Last week brought a helluva humiliating series of embarrassments for D.C. elected officials.
Local politicians have, however, no one to blame but themselves. Except perhaps the labor union sidekicks and single-minded pie-in-the-sky policy groups promoting a steady stream of onerous new business mandates while disingenuously claiming and falsely promising no economic downsides.
On Friday morning, Walmart announced the company was scuttling plans to open two additional superstores in the District slated for east of the river – disappointing lower-income residents eager for convenient access to the retailer’s goods and groceries.
While business development decisions are by nature complicated and influenced by a complex array of considerations – a concept politicians seem utterly incapable of comprehending – interconnected regulatory factors stood out.
D.C. Council member Jack Evans, who chairs the finance and revenue committee, sat in on a private meeting between Walmart officials and Mayor Muriel Bowser and her deputy mayor for planning and economic development. Evans publicly indicated that company representatives were more candid in that setting about their decision to halt adding locations beyond three stores already opened.
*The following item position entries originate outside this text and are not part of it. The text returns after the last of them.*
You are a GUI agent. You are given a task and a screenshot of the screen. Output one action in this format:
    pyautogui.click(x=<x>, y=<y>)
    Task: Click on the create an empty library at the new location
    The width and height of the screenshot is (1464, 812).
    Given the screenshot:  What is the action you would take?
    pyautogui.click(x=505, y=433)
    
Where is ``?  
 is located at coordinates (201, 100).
Walmart officials explained that successively imposed mandates on businesses in the District and a bevy of proposed new legislative edicts in the pipeline had soured the company on the affordability and attractiveness of growing operations here. Evans said store officials cited the looming possibility of another super-sized hike in the minimum wage to 15 dollars an hour, by possible ballot initiative currently under court challenge, as a primary concern.
Top-tier worst-in-the-nation and highest-in-the-region corporate tax rates and a notoriously business-unfriendly regulatory regime didn’t exactly encourage expansion either.
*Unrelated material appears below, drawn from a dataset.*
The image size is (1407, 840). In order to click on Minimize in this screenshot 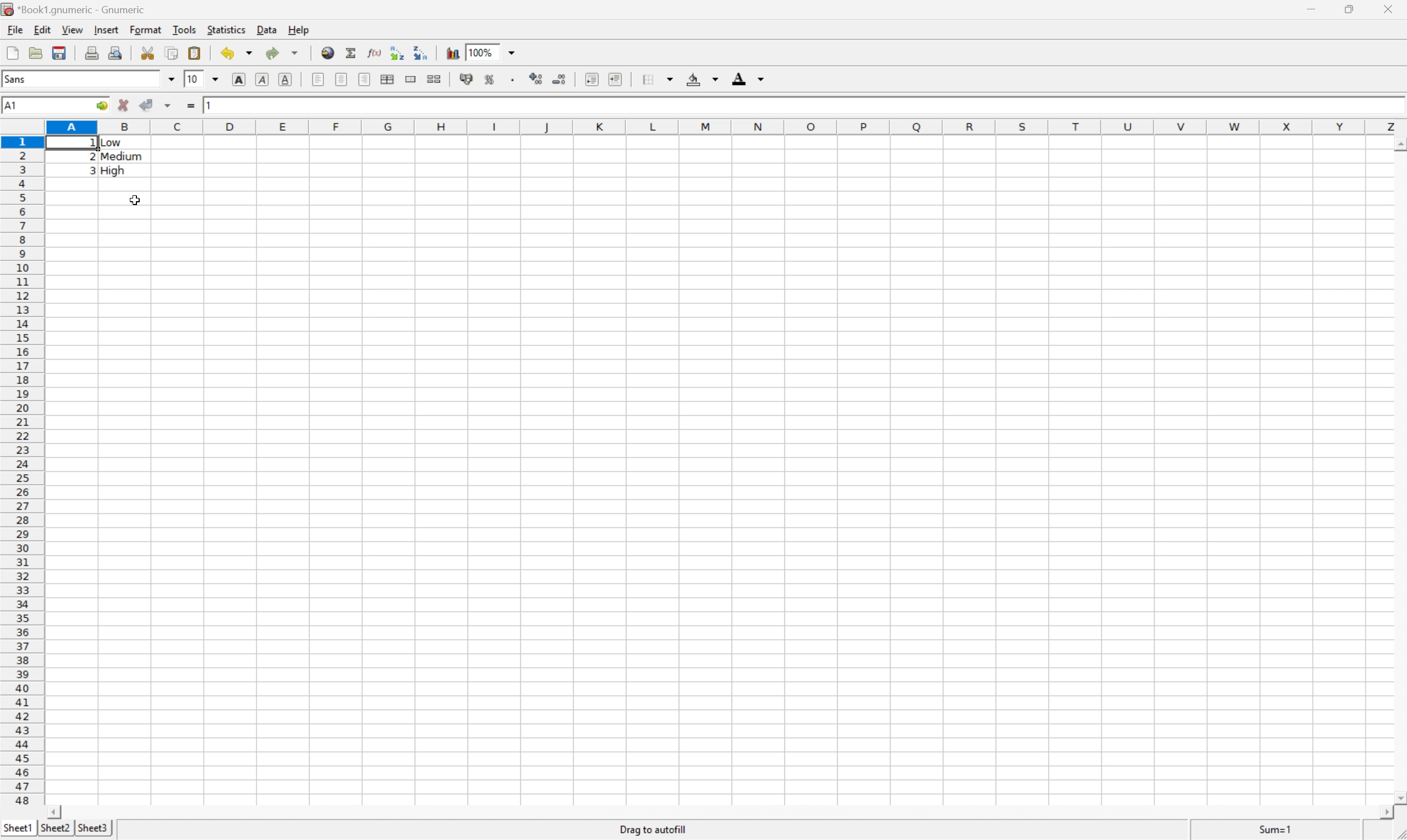, I will do `click(1309, 8)`.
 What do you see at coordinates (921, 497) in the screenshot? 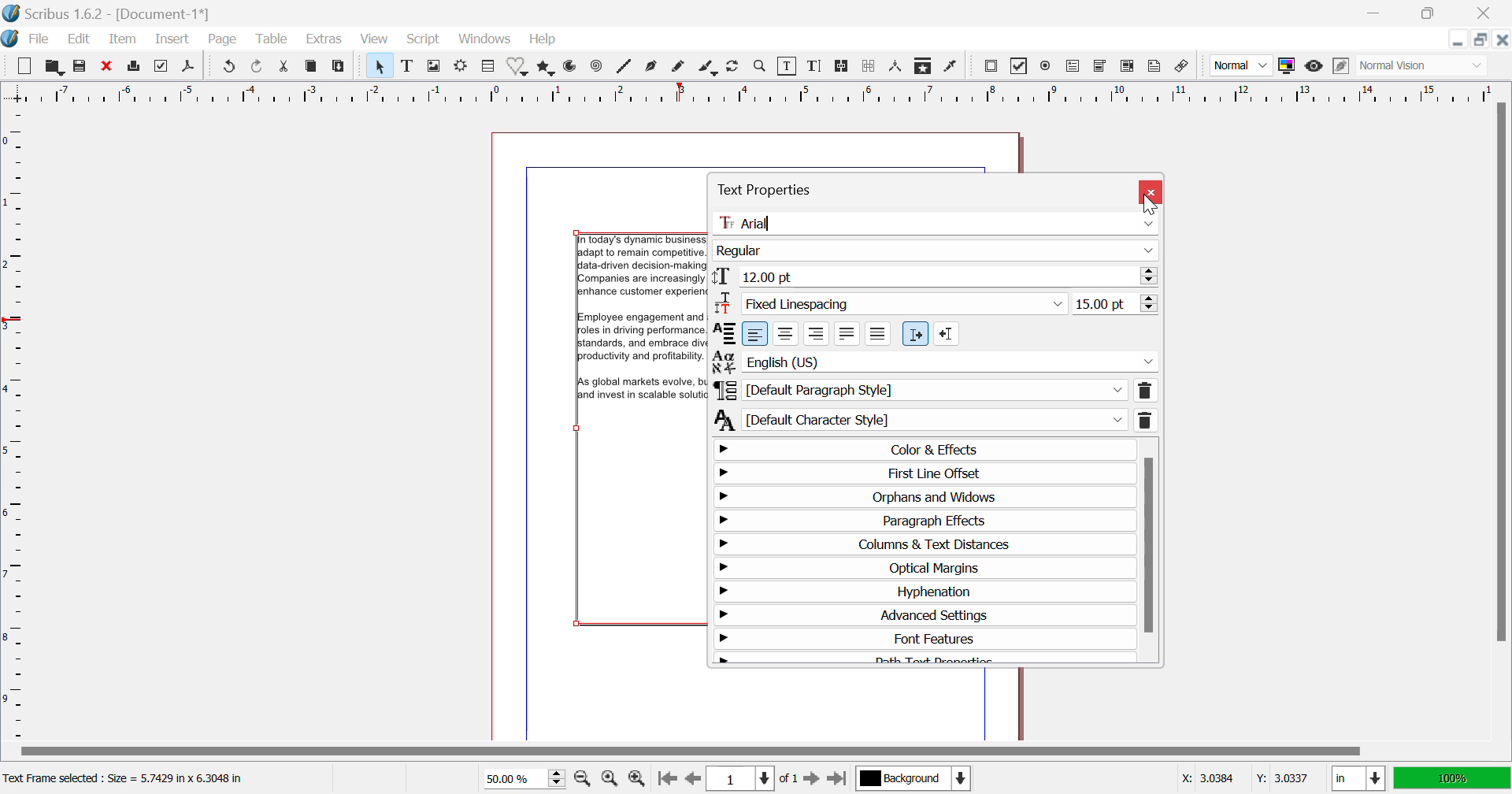
I see `Orphans & Windows` at bounding box center [921, 497].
But it’s the plethora of half-baked proposals currently being floated around the D.C. Council these days that cause enterprise the greatest worries about a compounding and cumulatively counterproductive “layering” effect. One deep cut might not kill the golden goose, but repeated grievous wounding can.
A second public hearing held only the day before Walmart’s announcement, on an extravagantly excessive paid leave proposal exclusively financed by yet another business tax, was only the most egregious example.
The Washington Post editorial board called the plan “preposterous” and the left-leaning Urban Institute warned program costs would total $1.3 billion, necessitating that the projected business tax triple to an astounding 3 percent of wages, or higher.
D.C. CFO Jeffrey DeWitt would only offer that payouts would clearly exceed revenues, creating a deficit that disallowed certification the proposal was eligible for approval. Reading between the lines, it wasn’t difficult to decipher that the city’s head bean counter couldn’t make a definitive determination based on the sloppily crafted bill’s content.
Also in the works are proposals to dictate three-week advance scheduling for employees of national chains and franchises, a standard in effect nowhere else. It will inevitably trickle down to all employers. San Francisco, the only jurisdiction in the country to pass a similar scheduling bill with a shorter advance notice requirement, has continued to delay implementation due to excessive complexity and negative ramifications.
The litany of other proposals includes dictating minimum employee work hours and actually restricting the hiring of new employees. A broadening array of well-intentioned but misguided attempts to micromanage local enterprise won’t create a progressive paradise but will instead only punish the poor.
One veil-piercing inquiry lurks amidst all this nonsense. Who offers better job training for entry-level and lower-skilled unemployed residents: the District government or Walmart? The tiny number of government-cycled trainees ill-prepared for the real-world workforce or the nearly 2,000 Walmart employees succeeding at the company’s stores and striving to move up to new positions of responsibility?
The District’s employment services program is so utterly dysfunctional that D.C. is the only jurisdiction in the nation the Department of Labor classifies as a “high-risk” partner for job training and employment programs.
Credit goes to Mayor Bowser for cautioning that these ill-fated political interventions will only produce the opposite of what was intended.
The choice is simple, straightforward and stark.